Subject Lines that Get Opened #1: Short & Sweet

While it can be a challenge, it’s important to keep subject lines short; especially since a growing number of people are glancing at emails from their smartphone. The folks at MailChimp suggest keeping subject lines 50 characters or less.

Subject Lines that Get Opened #2: Ask a Question

Curiosity is compelling! Asking a relevant and timely question that will be answered in (or through) the email can significantly boost open rates. It can also create a sense of engagement and interest that improves interactions (i.e. what recipients do after they open and read the email).

Subject Lines that Get Opened #3: Offer Advice

Who doesn’t want useful and relevant advice from an expert? Conveying this promise in a subject line (“5 ways to save big on your next Vegas vacation”) can help the email stand out and apart, and get clicked on vs. ignored.

Subject Lines that Get Opened #4: Get Personal

Using a recipient’s first name in the email subject line can send open rates through the roof. If this isn’t possible or desirable for some reason, then it’s still a good idea to engage recipients directly. As advised by Yahoo for Small Business: “We are all battling information overload. One of the fastest ways we filter out marketing messages is by discarding communications that feel generic and canned. Personalizing your subject line is an effective method for increasing your open rates, and it can be as simple as using the word "you".

Subject Lines that Get Opened #5: Make it Urgent

Even if recipients are interested in reading an email, they may put if off until later – and then forget about it entirely. An effective way to mitigate this risk is by conveying a sense of urgency in the subject line. This can be about a promotion (“Last chance to save”), an issue (“Don’t get back into your car without doing this first”), etc.

GOAL OF THE EXERCISE:
Write the next part of the email subject line tips above, picking up after their final sentence.

DATA EXCERPT:
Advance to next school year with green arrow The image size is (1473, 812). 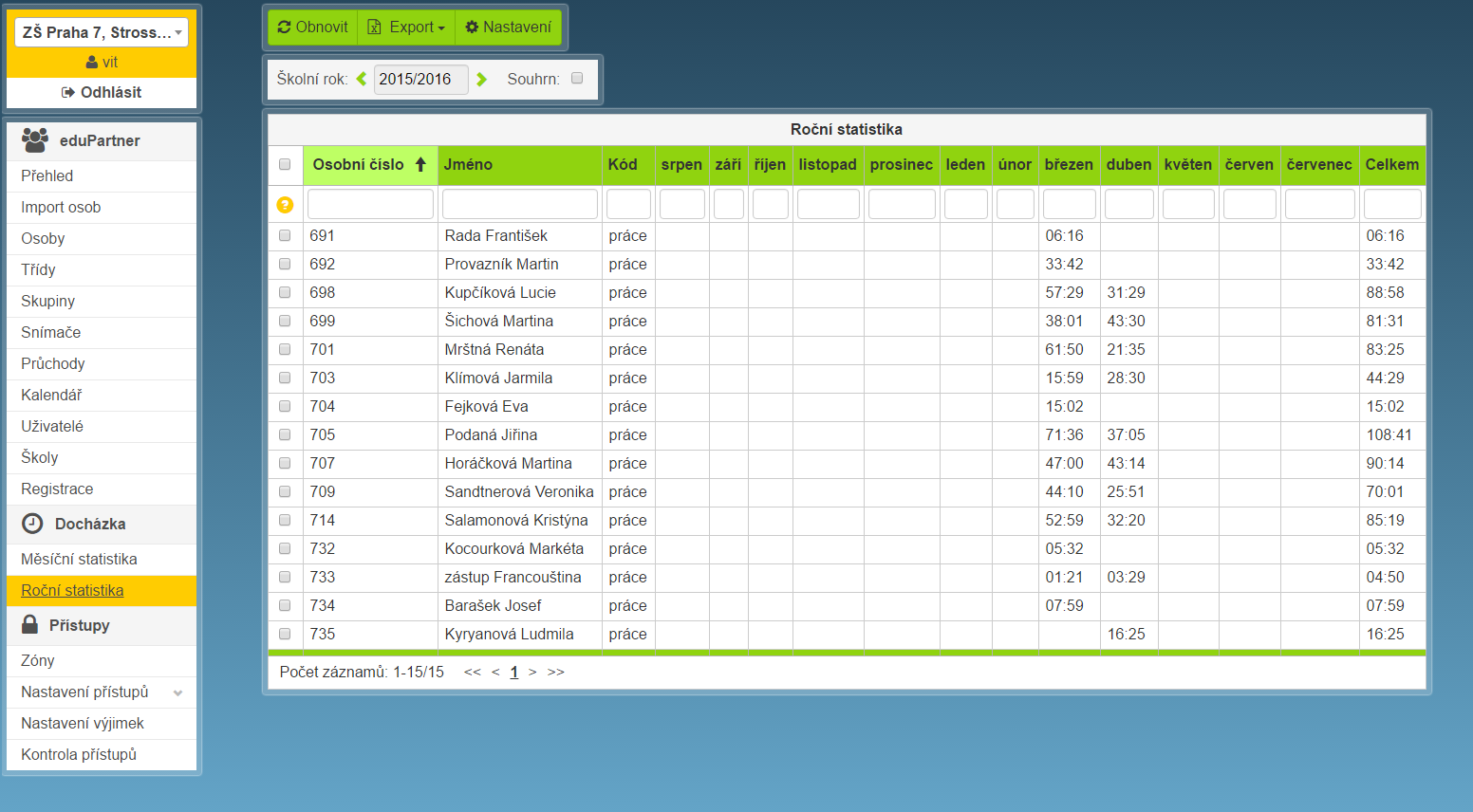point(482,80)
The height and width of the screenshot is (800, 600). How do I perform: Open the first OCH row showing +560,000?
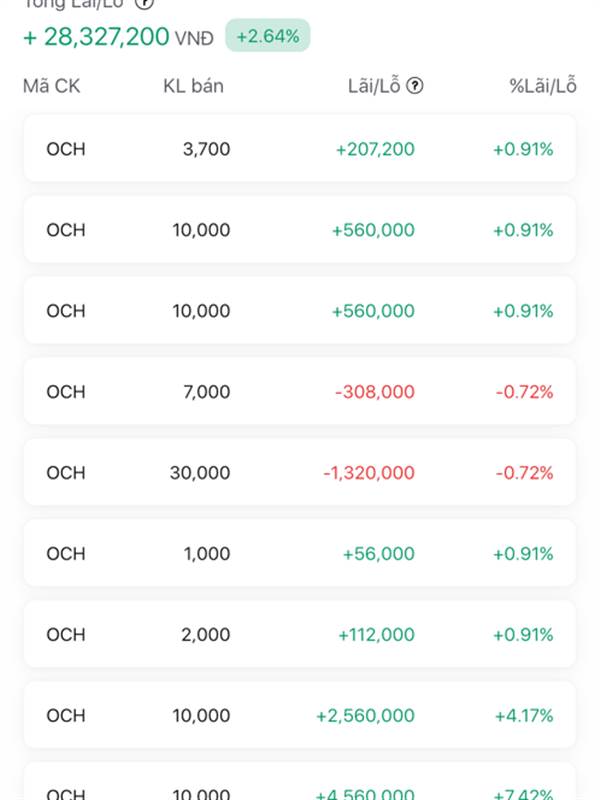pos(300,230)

REPLY:
A Warning About Spam Filters

Spam filters are a love-hate thing. We all love them because it means we aren’t drilled on a daily basis by dubious pharmaceutical ads, and bizarre claims of prizes and money "You've just won $5000!"  (or some variation thereof).

However, spam filters aren’t rocket scientists. Sometimes they grab legitimate emails. To avoid this from happening, it’s generally a good idea to avoid words like: free, buy, opportunity, money, and so on. Even if there is a valid and logical reason to use these words, avoiding them is usually a good idea (as you can see, it’s fine for articles and other content!).

Learn More

At Leap Clixx, we develop and manage email marketing campaigns for customers across the country, and regularly generate well above-market/industry open rates. To learn more and schedule your free consultation, contact us today.

Also, check out our FREE eBook "A Guide to Inbound Marketing Best Practices" for more helpful information and tips!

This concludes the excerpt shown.